> TASK STATEMENT: Print the listing in full, keeping every line exactly as it is.

> PROVIDED DATA:
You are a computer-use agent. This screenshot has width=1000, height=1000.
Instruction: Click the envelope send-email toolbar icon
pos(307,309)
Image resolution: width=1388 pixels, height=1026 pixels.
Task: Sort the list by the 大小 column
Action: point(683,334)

> SOLUTION FOR THIS EXERCISE:
You are a computer-use agent. This screenshot has width=1000, height=1000.
Instruction: Click the envelope send-email toolbar icon
pos(307,309)
Image resolution: width=1388 pixels, height=1026 pixels.
Task: Sort the list by the 大小 column
Action: point(683,334)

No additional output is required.